- **PROMPT**
If a line of the listing contains the string "Expand", return that line.

[[ DATA FOR THE TASK, beginning ]]

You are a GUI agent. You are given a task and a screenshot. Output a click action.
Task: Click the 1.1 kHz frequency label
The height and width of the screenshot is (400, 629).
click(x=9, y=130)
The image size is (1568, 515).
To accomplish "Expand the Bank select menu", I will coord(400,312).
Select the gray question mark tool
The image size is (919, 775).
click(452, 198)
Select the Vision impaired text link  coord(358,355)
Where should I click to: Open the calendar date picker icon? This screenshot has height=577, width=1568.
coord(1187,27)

[[ DATA FOR THE TASK, end ]]
[[ DATA FOR THE TASK, beginning ]]

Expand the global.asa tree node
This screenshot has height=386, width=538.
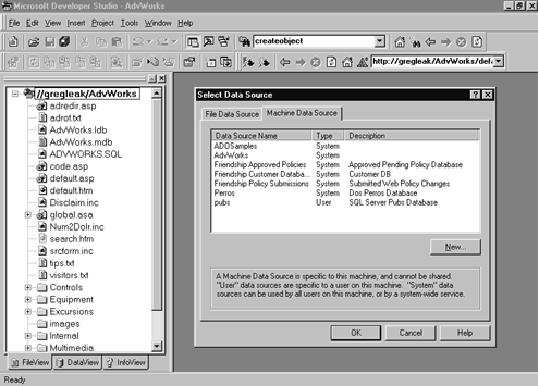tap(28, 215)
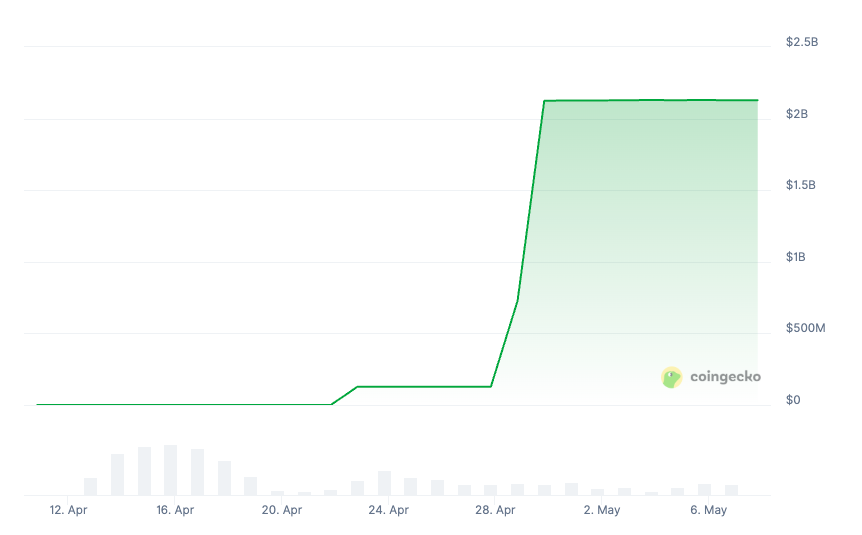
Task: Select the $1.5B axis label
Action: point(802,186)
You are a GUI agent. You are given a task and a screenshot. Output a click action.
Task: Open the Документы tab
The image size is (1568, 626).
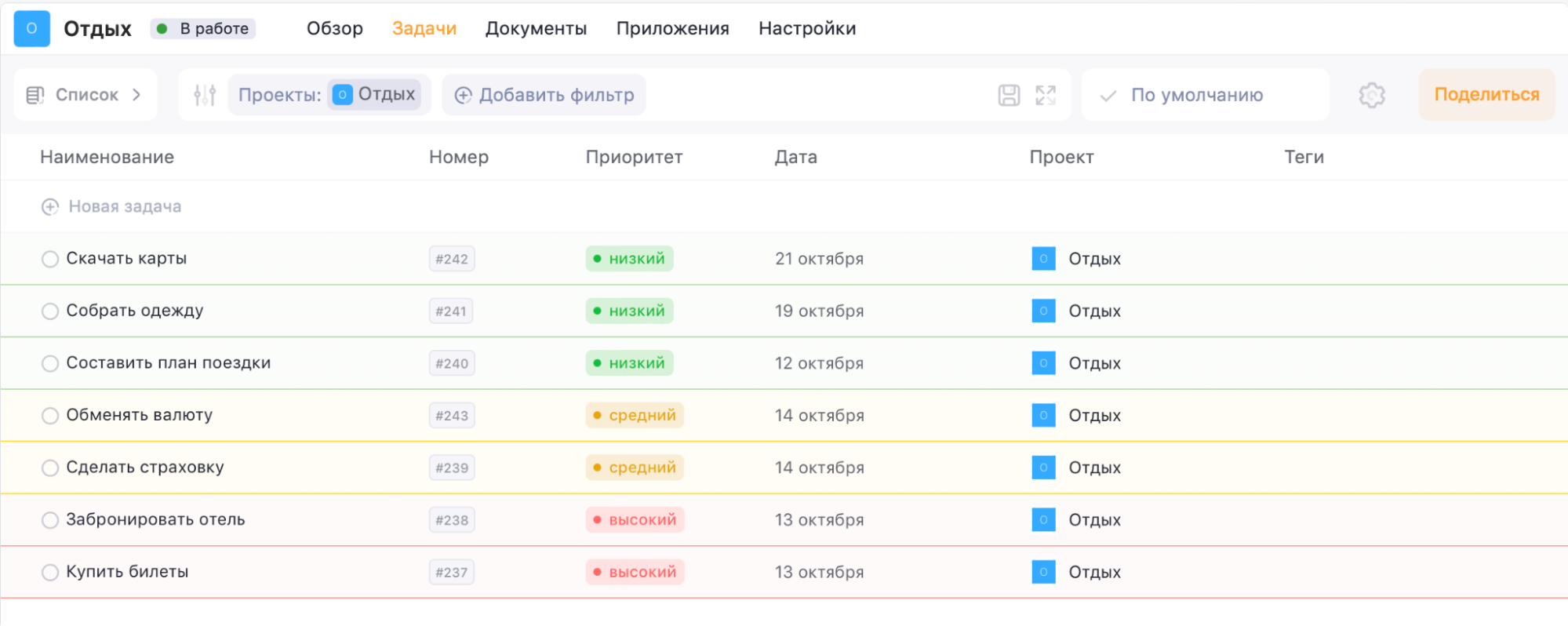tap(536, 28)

[[ DATA FOR THE TASK, end ]]
[[ DATA FOR THE TASK, beginning ]]

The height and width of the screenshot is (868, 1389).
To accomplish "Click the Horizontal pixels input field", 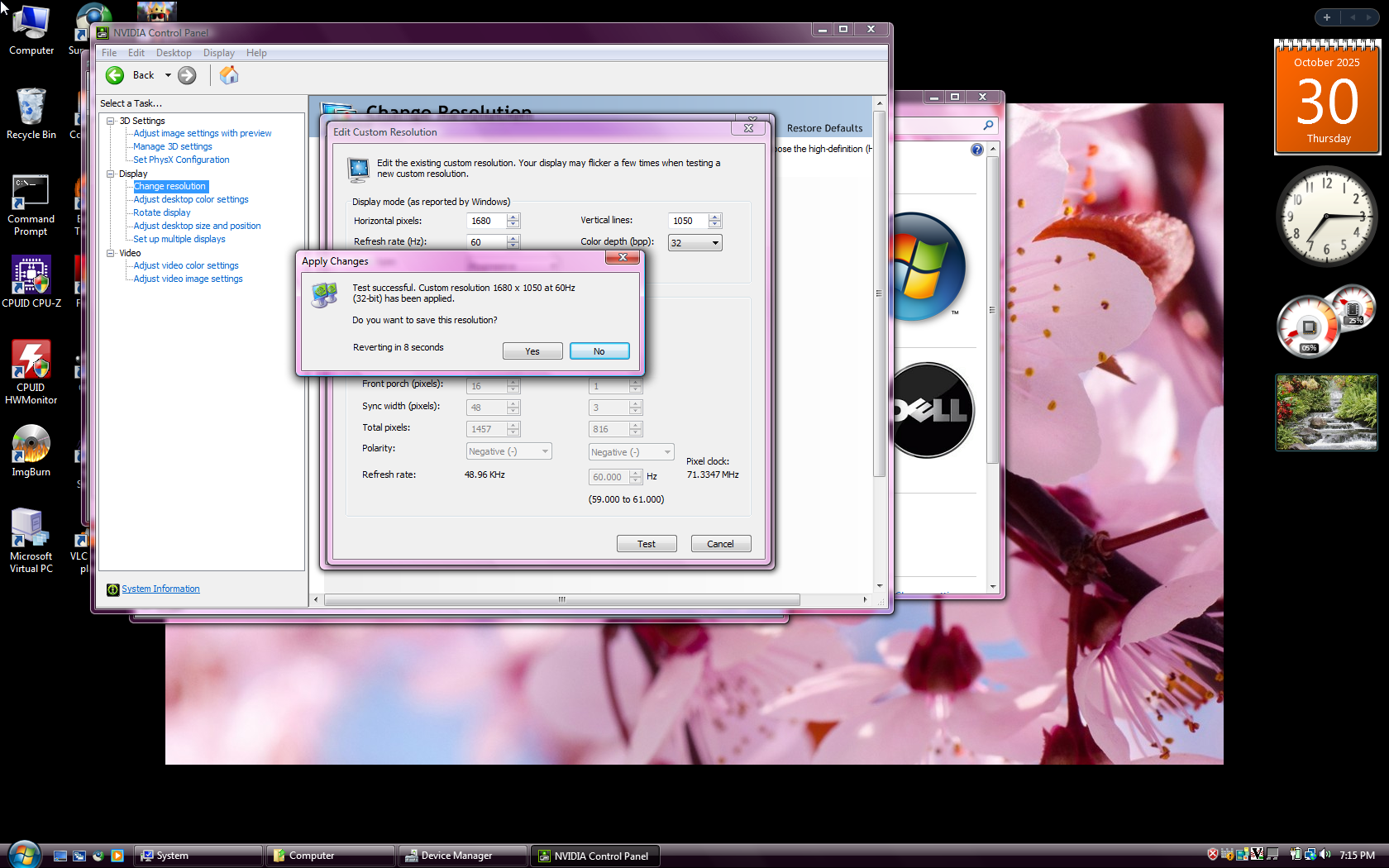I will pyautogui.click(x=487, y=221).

[[ DATA FOR THE TASK, end ]]

- **RESULT OF THE TASK**
To accomplish "Expand the Bank select menu", I will coord(400,312).
Expand the global.asa tree node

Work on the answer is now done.